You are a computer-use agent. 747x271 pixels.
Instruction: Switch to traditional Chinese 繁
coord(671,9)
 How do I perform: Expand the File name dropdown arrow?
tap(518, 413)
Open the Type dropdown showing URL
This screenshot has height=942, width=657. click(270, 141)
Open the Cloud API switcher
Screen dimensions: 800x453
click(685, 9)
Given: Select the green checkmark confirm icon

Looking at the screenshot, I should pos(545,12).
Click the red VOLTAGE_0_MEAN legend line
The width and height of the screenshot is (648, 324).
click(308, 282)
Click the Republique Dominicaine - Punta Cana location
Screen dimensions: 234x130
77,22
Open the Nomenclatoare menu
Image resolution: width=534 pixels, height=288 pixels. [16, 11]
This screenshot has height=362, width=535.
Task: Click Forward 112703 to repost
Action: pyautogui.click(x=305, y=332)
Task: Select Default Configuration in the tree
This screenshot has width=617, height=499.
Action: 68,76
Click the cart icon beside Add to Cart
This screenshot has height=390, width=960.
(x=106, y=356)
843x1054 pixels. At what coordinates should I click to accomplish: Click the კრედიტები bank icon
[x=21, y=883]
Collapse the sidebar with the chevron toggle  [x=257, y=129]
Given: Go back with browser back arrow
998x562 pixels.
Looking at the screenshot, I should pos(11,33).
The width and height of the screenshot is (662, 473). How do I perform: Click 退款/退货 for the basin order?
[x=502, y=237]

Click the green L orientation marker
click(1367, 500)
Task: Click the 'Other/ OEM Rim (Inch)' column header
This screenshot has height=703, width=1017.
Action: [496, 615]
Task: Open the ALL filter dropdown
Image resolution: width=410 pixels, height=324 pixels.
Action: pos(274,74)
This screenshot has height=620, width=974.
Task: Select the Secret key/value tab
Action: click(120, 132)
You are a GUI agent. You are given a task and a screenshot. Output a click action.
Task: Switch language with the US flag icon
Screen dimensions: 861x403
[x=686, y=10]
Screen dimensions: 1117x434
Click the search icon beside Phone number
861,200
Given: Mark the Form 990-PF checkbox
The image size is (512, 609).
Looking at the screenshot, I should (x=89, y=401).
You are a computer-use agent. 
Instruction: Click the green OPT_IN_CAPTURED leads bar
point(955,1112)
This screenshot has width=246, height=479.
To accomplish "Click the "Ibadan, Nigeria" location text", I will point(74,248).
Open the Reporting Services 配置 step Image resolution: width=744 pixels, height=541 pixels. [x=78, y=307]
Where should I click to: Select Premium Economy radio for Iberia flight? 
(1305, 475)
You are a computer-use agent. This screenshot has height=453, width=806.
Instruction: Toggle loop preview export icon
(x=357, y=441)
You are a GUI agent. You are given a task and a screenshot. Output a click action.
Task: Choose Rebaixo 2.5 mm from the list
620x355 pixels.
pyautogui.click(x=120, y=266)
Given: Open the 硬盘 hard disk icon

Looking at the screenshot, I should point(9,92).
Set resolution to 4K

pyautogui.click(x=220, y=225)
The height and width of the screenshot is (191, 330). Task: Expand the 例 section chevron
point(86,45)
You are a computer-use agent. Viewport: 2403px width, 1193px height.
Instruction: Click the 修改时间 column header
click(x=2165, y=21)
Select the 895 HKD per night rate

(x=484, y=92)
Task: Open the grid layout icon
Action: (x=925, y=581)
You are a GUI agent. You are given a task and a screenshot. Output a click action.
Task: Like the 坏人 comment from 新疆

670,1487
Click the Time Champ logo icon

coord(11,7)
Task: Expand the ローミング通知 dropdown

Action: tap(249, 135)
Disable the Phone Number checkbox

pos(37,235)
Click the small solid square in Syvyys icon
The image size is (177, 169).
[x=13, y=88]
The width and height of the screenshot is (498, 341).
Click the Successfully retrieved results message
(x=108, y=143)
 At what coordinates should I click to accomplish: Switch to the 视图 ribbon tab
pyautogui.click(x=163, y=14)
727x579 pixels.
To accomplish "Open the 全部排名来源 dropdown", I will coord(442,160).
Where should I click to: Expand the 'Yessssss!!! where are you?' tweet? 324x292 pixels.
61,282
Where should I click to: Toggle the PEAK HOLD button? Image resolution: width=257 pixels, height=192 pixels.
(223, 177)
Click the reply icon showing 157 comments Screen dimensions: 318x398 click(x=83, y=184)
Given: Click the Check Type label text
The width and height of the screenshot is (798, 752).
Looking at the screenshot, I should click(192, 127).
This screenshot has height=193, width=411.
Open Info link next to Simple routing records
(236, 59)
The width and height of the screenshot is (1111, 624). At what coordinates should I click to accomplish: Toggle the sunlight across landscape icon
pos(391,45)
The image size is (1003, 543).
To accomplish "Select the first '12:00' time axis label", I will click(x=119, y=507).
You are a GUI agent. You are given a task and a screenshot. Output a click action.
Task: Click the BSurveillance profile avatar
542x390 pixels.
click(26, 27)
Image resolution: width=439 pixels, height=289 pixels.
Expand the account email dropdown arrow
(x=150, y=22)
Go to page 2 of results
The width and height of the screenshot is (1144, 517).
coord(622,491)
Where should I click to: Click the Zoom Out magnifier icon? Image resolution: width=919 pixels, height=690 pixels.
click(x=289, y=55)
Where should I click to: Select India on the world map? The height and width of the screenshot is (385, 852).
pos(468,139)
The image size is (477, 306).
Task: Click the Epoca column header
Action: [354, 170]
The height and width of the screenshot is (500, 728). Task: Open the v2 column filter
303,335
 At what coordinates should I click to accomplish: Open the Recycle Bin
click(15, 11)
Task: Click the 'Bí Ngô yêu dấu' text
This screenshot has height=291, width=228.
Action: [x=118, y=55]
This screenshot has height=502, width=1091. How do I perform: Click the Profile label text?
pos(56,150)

* **TASK DIRECTIONS**:
The full listing above should be retyped without any alteration.

* **YOUR RESPONSE**:
You are a computer-use agent. 747x271 pixels.
Instruction: Switch to traditional Chinese 繁
coord(671,9)
 How do I perform: Expand the File name dropdown arrow?
tap(518, 413)
Open the Type dropdown showing URL
This screenshot has height=942, width=657. click(270, 141)
Open the Cloud API switcher
Screen dimensions: 800x453
click(685, 9)
Given: Select the green checkmark confirm icon

Looking at the screenshot, I should pos(545,12).
Click the red VOLTAGE_0_MEAN legend line
The width and height of the screenshot is (648, 324).
click(308, 282)
Click the Republique Dominicaine - Punta Cana location
Screen dimensions: 234x130
77,22
Open the Nomenclatoare menu
Image resolution: width=534 pixels, height=288 pixels. [16, 11]
This screenshot has height=362, width=535.
Task: Click Forward 112703 to repost
Action: pyautogui.click(x=305, y=332)
Task: Select Default Configuration in the tree
This screenshot has width=617, height=499.
Action: 68,76
Click the cart icon beside Add to Cart
This screenshot has height=390, width=960.
(x=106, y=356)
843x1054 pixels. At what coordinates should I click to accomplish: Click the კრედიტები bank icon
[x=21, y=883]
Collapse the sidebar with the chevron toggle  [x=257, y=129]
Given: Go back with browser back arrow
998x562 pixels.
Looking at the screenshot, I should pos(11,33).
The width and height of the screenshot is (662, 473). How do I perform: Click 退款/退货 for the basin order?
[x=502, y=237]

Click the green L orientation marker
click(1367, 500)
Task: Click the 'Other/ OEM Rim (Inch)' column header
This screenshot has height=703, width=1017.
Action: [496, 615]
Task: Open the ALL filter dropdown
Image resolution: width=410 pixels, height=324 pixels.
Action: pos(274,74)
This screenshot has height=620, width=974.
Task: Select the Secret key/value tab
Action: click(120, 132)
You are a GUI agent. You are given a task and a screenshot. Output a click action.
Task: Switch language with the US flag icon
Screen dimensions: 861x403
[x=686, y=10]
Screen dimensions: 1117x434
Click the search icon beside Phone number
861,200
Given: Mark the Form 990-PF checkbox
The image size is (512, 609).
Looking at the screenshot, I should (x=89, y=401).
You are a computer-use agent. 
Instruction: Click the green OPT_IN_CAPTURED leads bar
point(955,1112)
This screenshot has width=246, height=479.
To accomplish "Click the "Ibadan, Nigeria" location text", I will point(74,248).
Open the Reporting Services 配置 step Image resolution: width=744 pixels, height=541 pixels. [x=78, y=307]
Where should I click to: Select Premium Economy radio for Iberia flight? 
(1305, 475)
You are a computer-use agent. This screenshot has height=453, width=806.
Instruction: Toggle loop preview export icon
(x=357, y=441)
You are a GUI agent. You are given a task and a screenshot. Output a click action.
Task: Choose Rebaixo 2.5 mm from the list
620x355 pixels.
pyautogui.click(x=120, y=266)
Given: Open the 硬盘 hard disk icon

Looking at the screenshot, I should point(9,92).
Set resolution to 4K

pyautogui.click(x=220, y=225)
The height and width of the screenshot is (191, 330). Task: Expand the 例 section chevron
point(86,45)
You are a computer-use agent. Viewport: 2403px width, 1193px height.
Instruction: Click the 修改时间 column header
click(x=2165, y=21)
Select the 895 HKD per night rate

(x=484, y=92)
Task: Open the grid layout icon
Action: (x=925, y=581)
You are a GUI agent. You are given a task and a screenshot. Output a click action.
Task: Like the 坏人 comment from 新疆

670,1487
Click the Time Champ logo icon

coord(11,7)
Task: Expand the ローミング通知 dropdown

Action: tap(249, 135)
Disable the Phone Number checkbox

pos(37,235)
Click the small solid square in Syvyys icon
The image size is (177, 169).
[x=13, y=88]
The width and height of the screenshot is (498, 341).
Click the Successfully retrieved results message
(x=108, y=143)
 At what coordinates should I click to accomplish: Switch to the 视图 ribbon tab
pyautogui.click(x=163, y=14)
727x579 pixels.
To accomplish "Open the 全部排名来源 dropdown", I will coord(442,160).
Where should I click to: Expand the 'Yessssss!!! where are you?' tweet? 324x292 pixels.
61,282
Where should I click to: Toggle the PEAK HOLD button? Image resolution: width=257 pixels, height=192 pixels.
(223, 177)
Click the reply icon showing 157 comments Screen dimensions: 318x398 click(x=83, y=184)
Given: Click the Check Type label text
The width and height of the screenshot is (798, 752).
Looking at the screenshot, I should click(192, 127).
This screenshot has height=193, width=411.
Open Info link next to Simple routing records
(236, 59)
The width and height of the screenshot is (1111, 624). At what coordinates should I click to accomplish: Toggle the sunlight across landscape icon
pos(391,45)
The image size is (1003, 543).
To accomplish "Select the first '12:00' time axis label", I will click(x=119, y=507).
You are a GUI agent. You are given a task and a screenshot. Output a click action.
Task: Click the BSurveillance profile avatar
542x390 pixels.
click(26, 27)
Image resolution: width=439 pixels, height=289 pixels.
Expand the account email dropdown arrow
(x=150, y=22)
Go to page 2 of results
The width and height of the screenshot is (1144, 517).
coord(622,491)
Where should I click to: Click the Zoom Out magnifier icon? Image resolution: width=919 pixels, height=690 pixels.
click(x=289, y=55)
Where should I click to: Select India on the world map? The height and width of the screenshot is (385, 852).
pos(468,139)
The image size is (477, 306).
Task: Click the Epoca column header
Action: [354, 170]
The height and width of the screenshot is (500, 728). Task: Open the v2 column filter
303,335
 At what coordinates should I click to accomplish: Open the Recycle Bin
click(15, 11)
Task: Click the 'Bí Ngô yêu dấu' text
This screenshot has height=291, width=228.
Action: [x=118, y=55]
This screenshot has height=502, width=1091. How do I perform: Click the Profile label text?
pos(56,150)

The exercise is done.